What is the difference between inverting and non-inverting amplifiers?

In the inverting configuration the signal enters the (−) input through Rin while the (+) input is grounded. The gain is −Rf/Rin and the input impedance equals Rin. In the non-inverting configuration the signal drives the (+) input directly. The gain is 1 + Rf/Rin, the output stays in phase with the input, and the input impedance is very high. Choose the inverting amplifier when you need to invert or sum signals, and the non-inverting amplifier when you need a high input impedance or unity-gain buffering.

Why can't a non-inverting amplifier have a gain below 1?

Its gain is 1 + Rf/Rin. Since Rf and Rin are both positive resistances, the ratio Rf/Rin is always greater than or equal to zero, so the gain is always at least 1. Setting Rf to zero (or Rin to infinity) produces a gain of exactly 1, which is the voltage follower. If you need to attenuate a signal, use an inverting stage, whose gain magnitude Rf/Rin can be less than 1, or a passive voltage divider ahead of the amplifier.

What is a voltage follower and when would you use one?

A voltage follower, also called a unity-gain buffer, is a non-inverting amplifier with Rf = 0 and Rin removed, which makes its gain exactly 1. The output simply copies the input voltage. You use it for impedance conversion: it presents a very high impedance to the source so it barely loads it, and a very low impedance at the output so it can drive a heavier load without the voltage sagging.

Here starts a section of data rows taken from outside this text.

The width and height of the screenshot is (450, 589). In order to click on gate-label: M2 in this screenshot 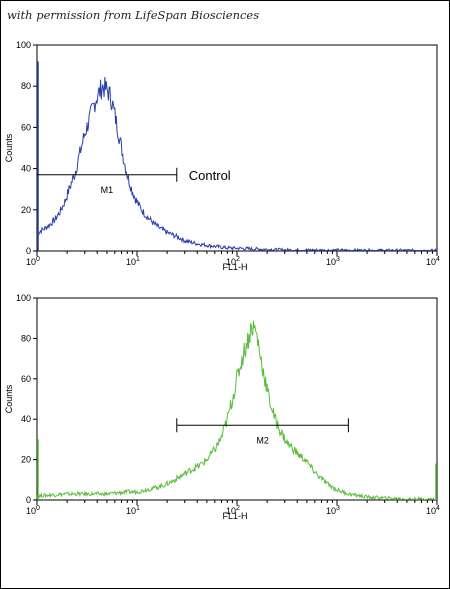, I will do `click(262, 440)`.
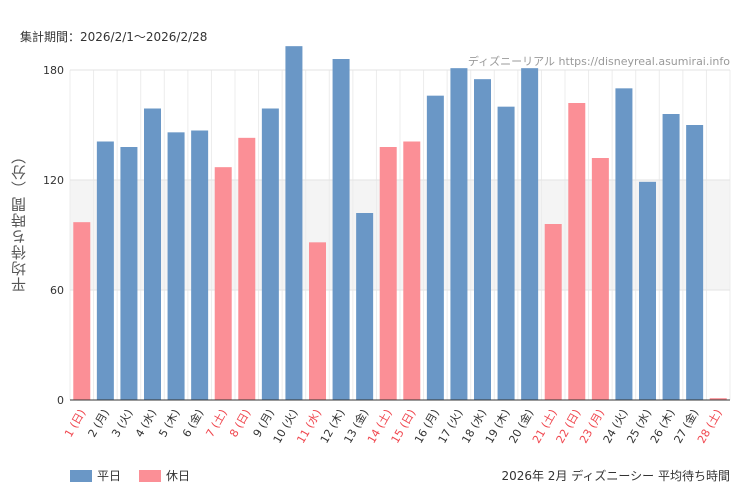 The width and height of the screenshot is (750, 500). Describe the element at coordinates (99, 424) in the screenshot. I see `x-tick-label: 2 (月)` at that location.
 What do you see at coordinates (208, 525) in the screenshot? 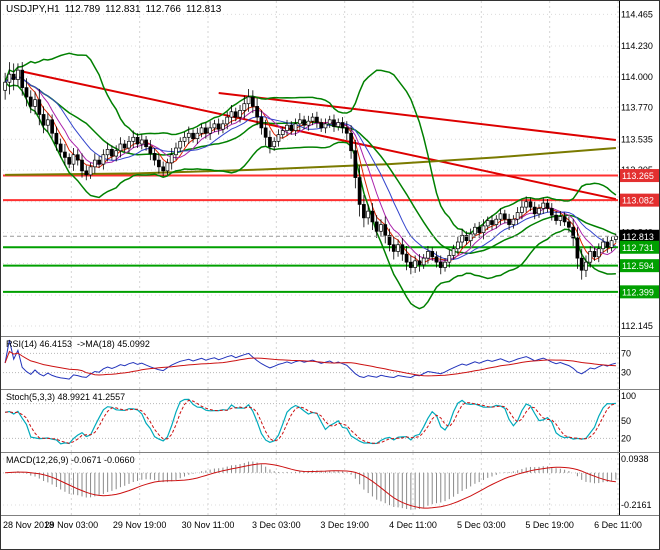
I see `time-axis-label: 30 Nov 11:00` at bounding box center [208, 525].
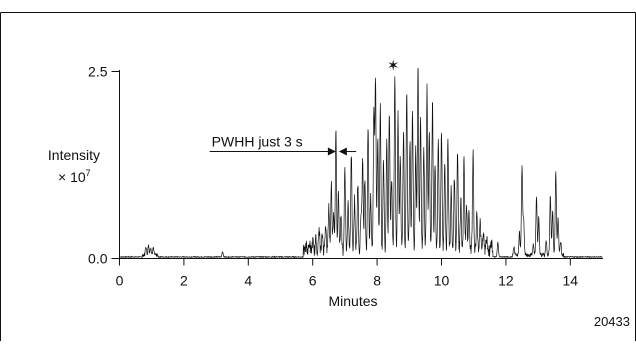  What do you see at coordinates (74, 155) in the screenshot?
I see `y-axis-label: Intensity` at bounding box center [74, 155].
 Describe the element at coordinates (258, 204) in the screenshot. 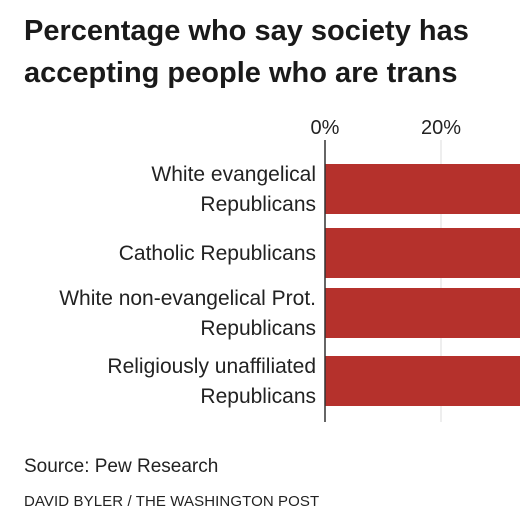

I see `category-label-0-line-1: Republicans` at that location.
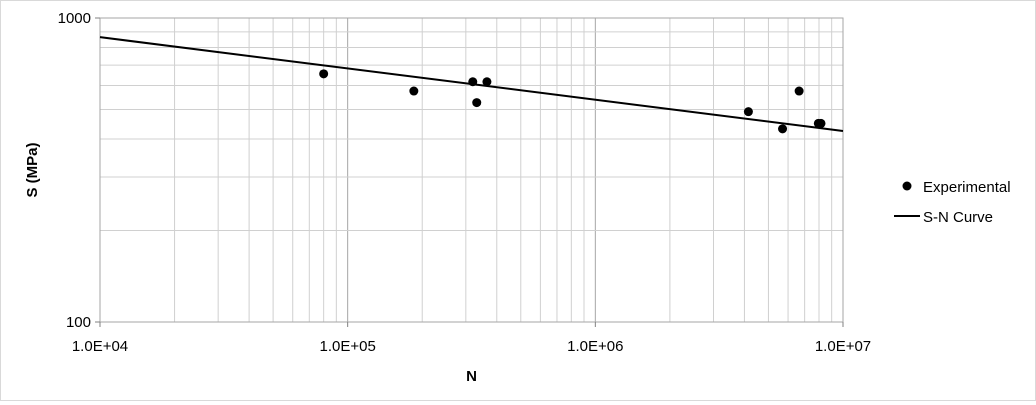 The height and width of the screenshot is (405, 1036). What do you see at coordinates (843, 346) in the screenshot?
I see `x-tick-label: 1.0E+07` at bounding box center [843, 346].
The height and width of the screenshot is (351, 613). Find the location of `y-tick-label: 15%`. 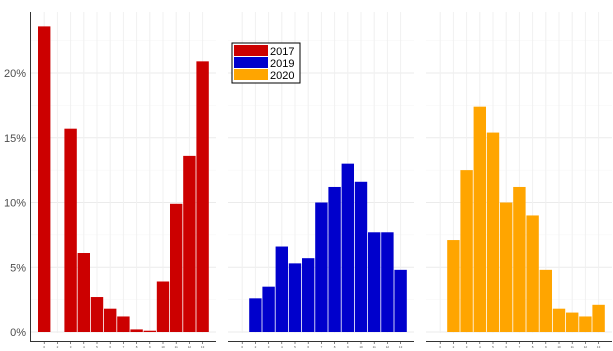

y-tick-label: 15% is located at coordinates (15, 139).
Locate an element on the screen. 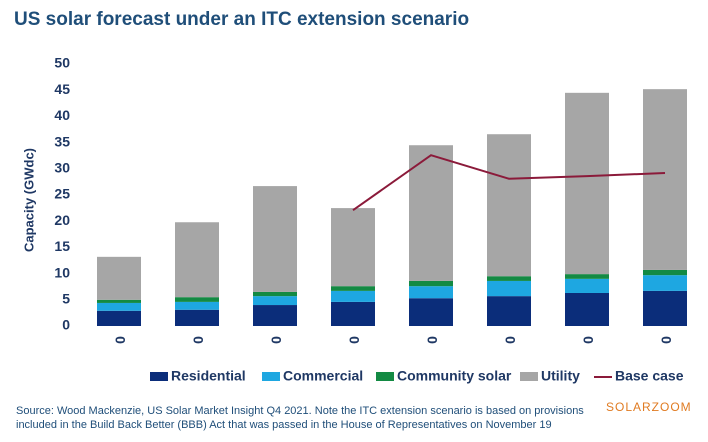 The image size is (708, 442). y-tick-label: 35 is located at coordinates (62, 141).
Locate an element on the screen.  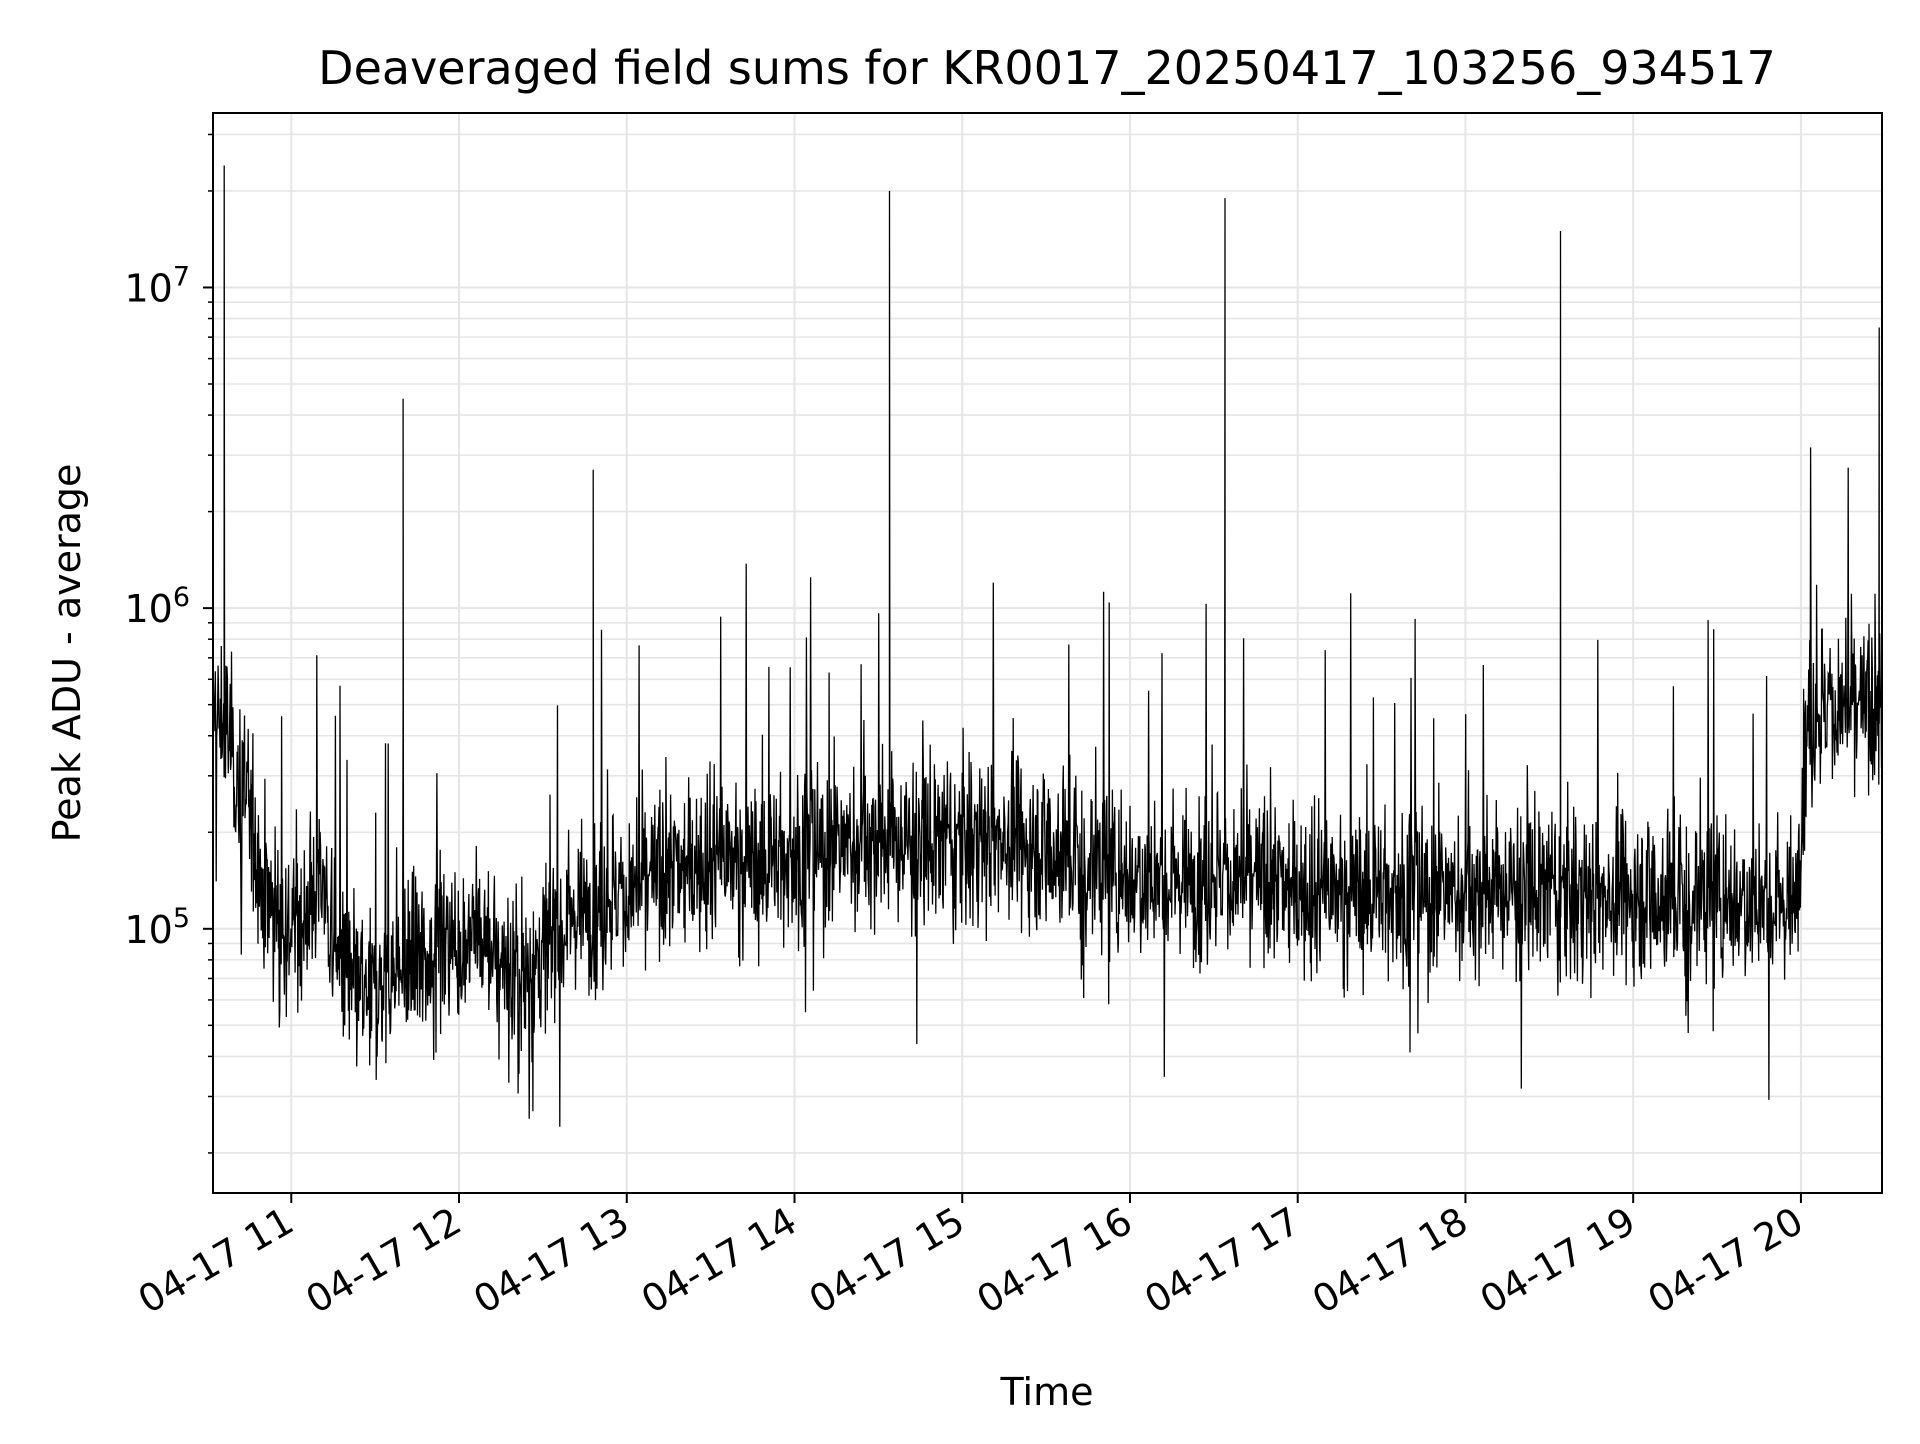
y-tick-label: 106 is located at coordinates (157, 606).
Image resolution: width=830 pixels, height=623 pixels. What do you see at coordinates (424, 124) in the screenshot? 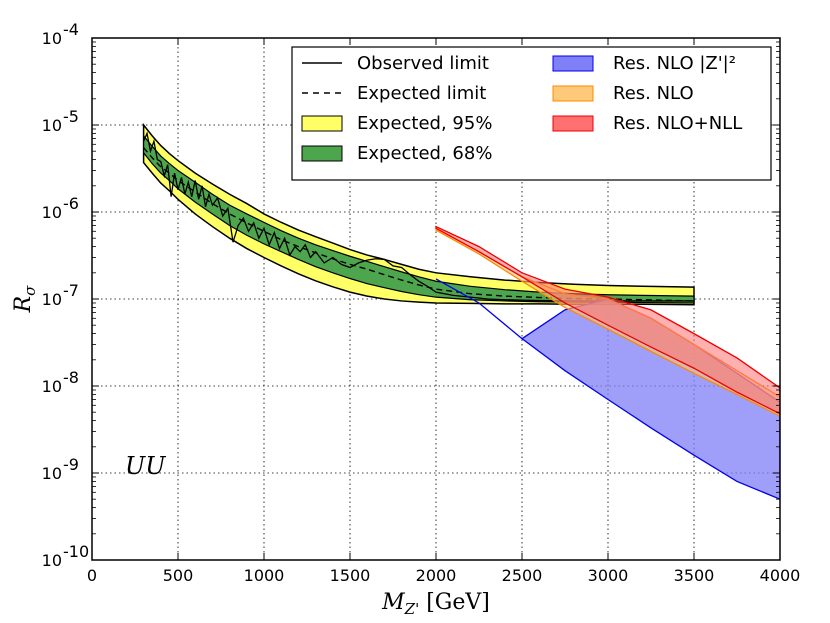
I see `legend-label: Expected, 95%` at bounding box center [424, 124].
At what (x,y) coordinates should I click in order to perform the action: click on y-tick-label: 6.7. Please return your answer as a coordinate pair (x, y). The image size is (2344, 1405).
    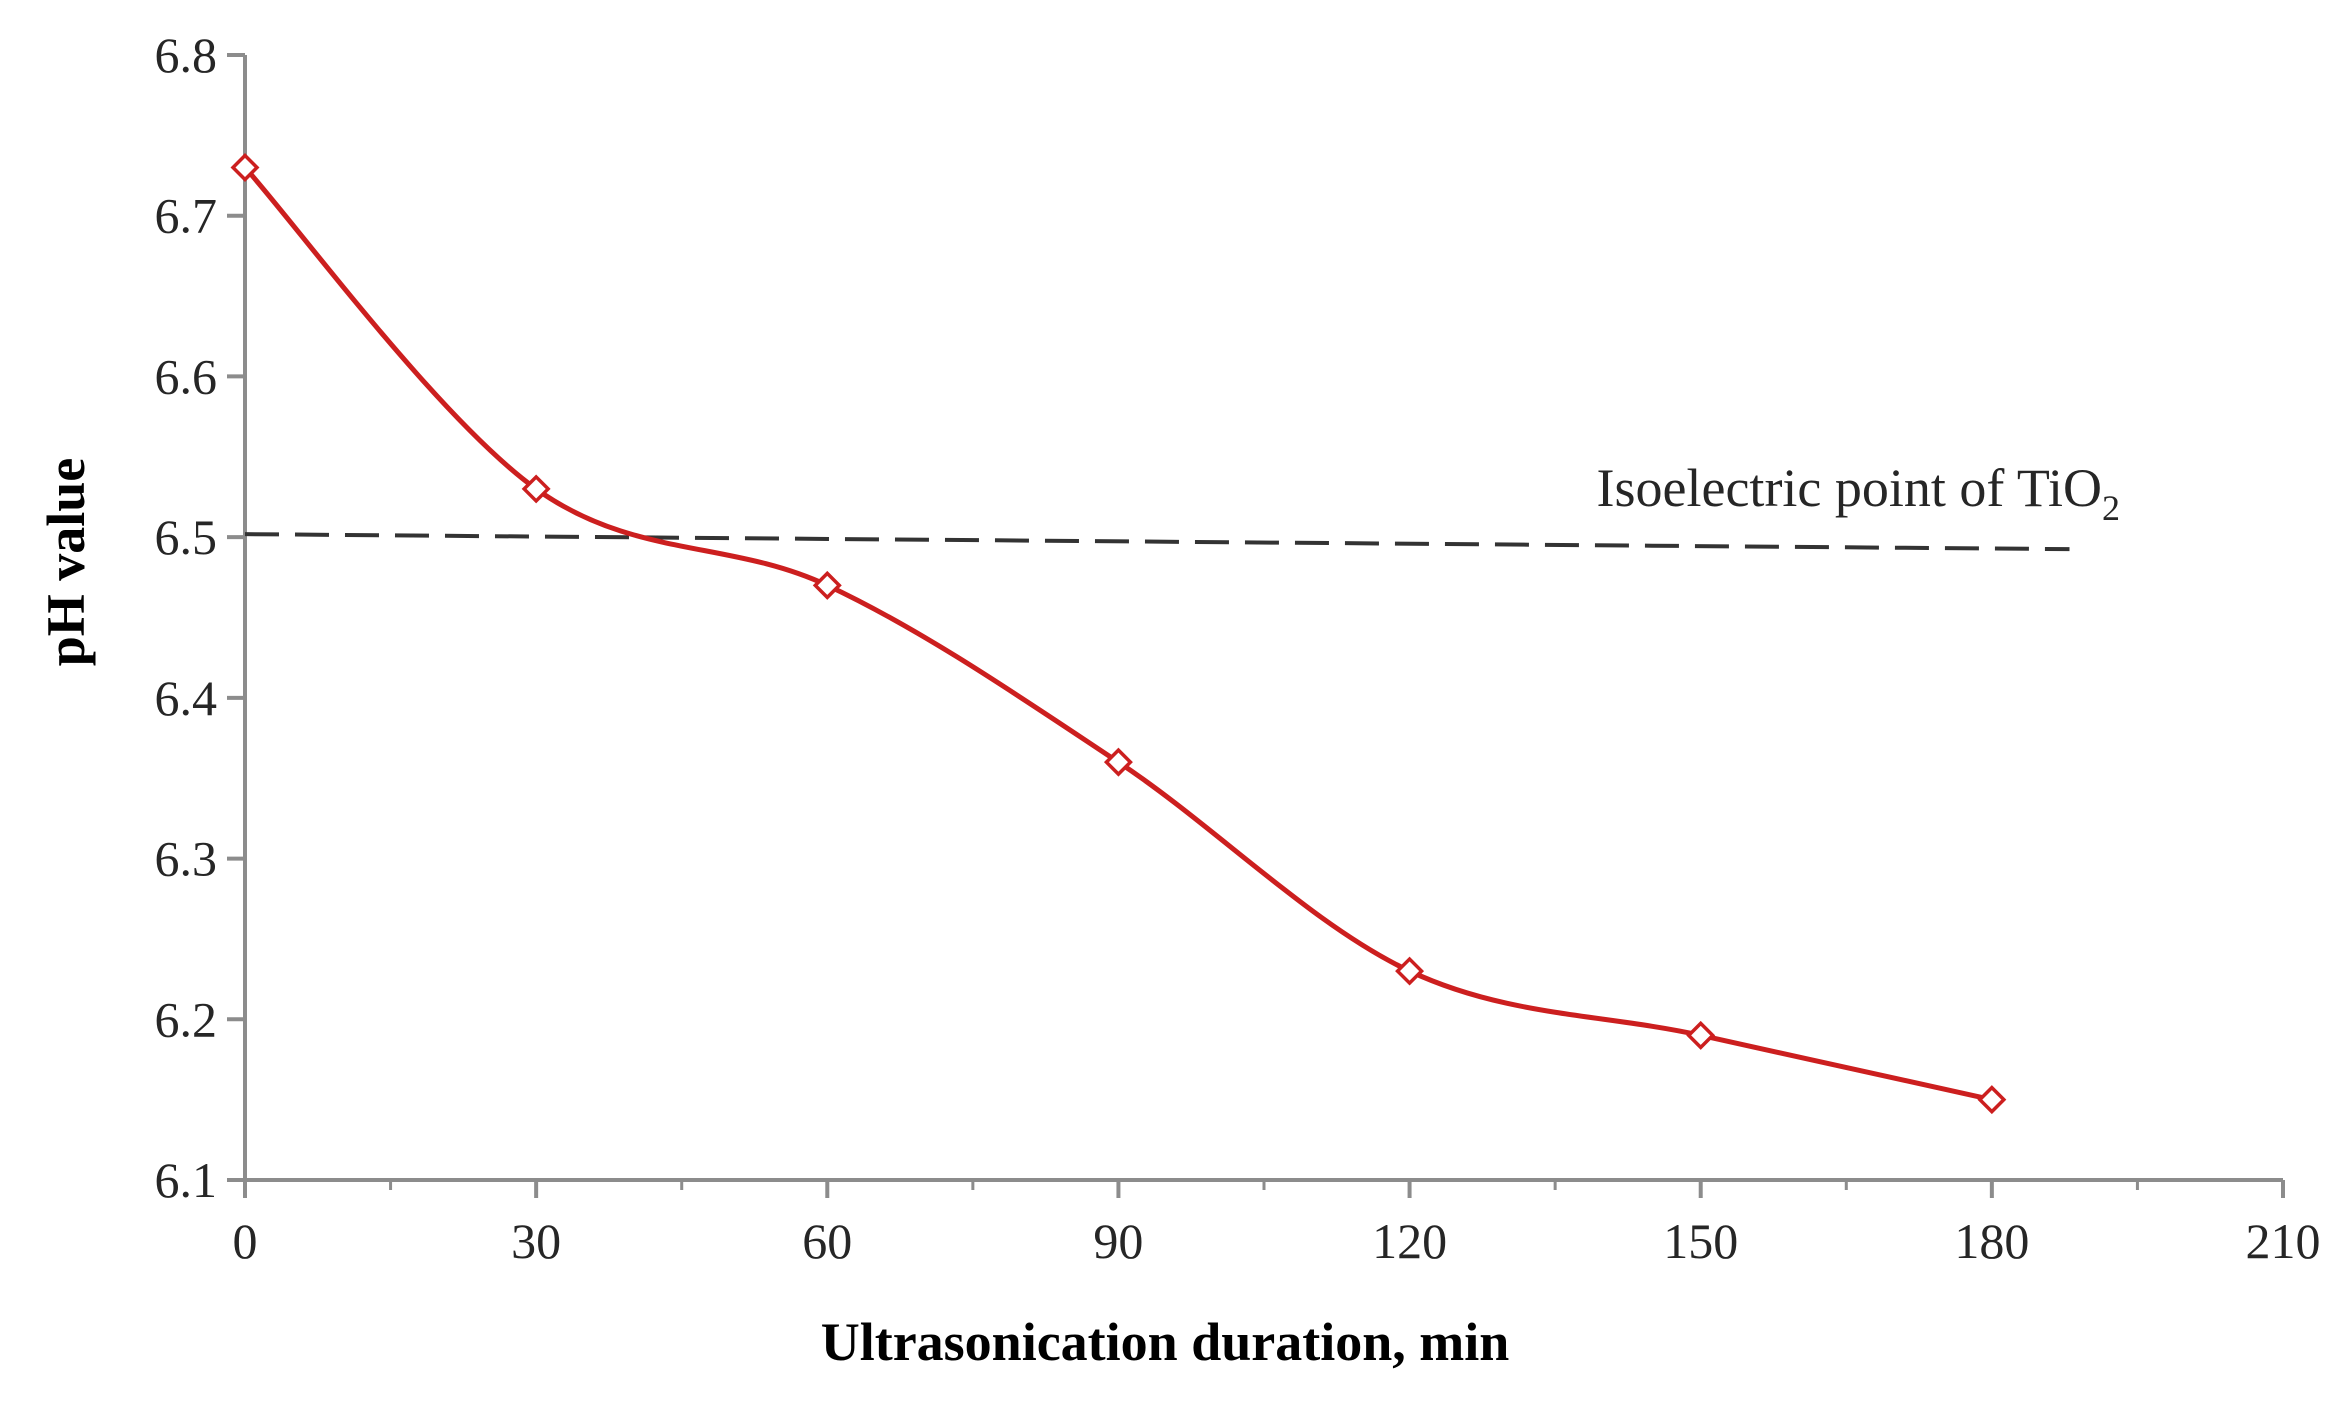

Typical uses are buffering a high-impedance sensor or a resistive voltage divider before the next stage.

What is the summing amplifier formula?

A summing amplifier is an inverting stage with several inputs, each fed into the virtual-ground node through its own resistor. The output is Vout = −Rf · (V1/R1 + V2/R2 + … + Vn/Rn). When every input resistor is equal to a common value R, this simplifies to Vout = −(Rf/R) · (V1 + V2 + … + Vn), an inverted sum of the inputs. Choosing different input resistors lets you weight each input independently, which is how an audio mixer sets channel levels and how a resistor-ladder DAC turns bits into a voltage.

Do the inputs of a summing amplifier interact?

No. Because the inverting input sits at a virtual ground held at 0 V, the far end of every input resistor sees the same fixed 0 V no matter what the other inputs are doing. The current each input drives is therefore Vi/Ri, set only by that input and its own resistor, and the currents simply add at the node. This independence is the whole appeal of the summing amplifier: you can add or remove channels, or change one input, without re-tuning the others.

What is the difference amplifier formula?

A difference amplifier subtracts one input from the other and amplifies the result. In the balanced case, where the two input resistors are equal (R1 = R2 = Rin) and the feedback resistor matches the resistor from the (+) input to ground (Rf = Rg), the output is Vout = (Rf/Rin)·(V2 − V1), where V2 is the non-inverting input and V1 is the inverting input. The gain Rf/Rin is positive and acts on the difference between the two inputs. With Rin = 10 kΩ and Rf = 22 kΩ, a 2 V input on V2 and 1 V on V1 give Vout = 2.2·(2 − 1) = 2.2 V.

What is common-mode rejection in a difference amplifier?

Common-mode rejection is the difference amplifier's ability to ignore a voltage that appears equally on both inputs. Because the output depends only on V2 − V1, any signal common to both inputs cancels: if V1 = V2, the output is zero no matter how large that common voltage is. This is what makes the difference amplifier useful for measuring a small signal that rides on a large shared offset or noise, such as a current-sense voltage or a bridge-sensor output. In practice the rejection is only as good as the resistor matching, so the R1/Rf and R2/Rg ratios must be equal for the common-mode term to cancel completely.

How do I choose Rin and Rf values?

First fix the ratio Rf/Rin to set the gain you want. Then scale the actual values so that Rin does not load the source too heavily and Rf is not so large that input bias current and resistor noise become significant. A practical range for Rin is 1 kΩ to 100 kΩ, with Rf chosen from the ratio. Very small resistors waste current, while resistors above about 1 MΩ pick up noise and are sensitive to input bias current.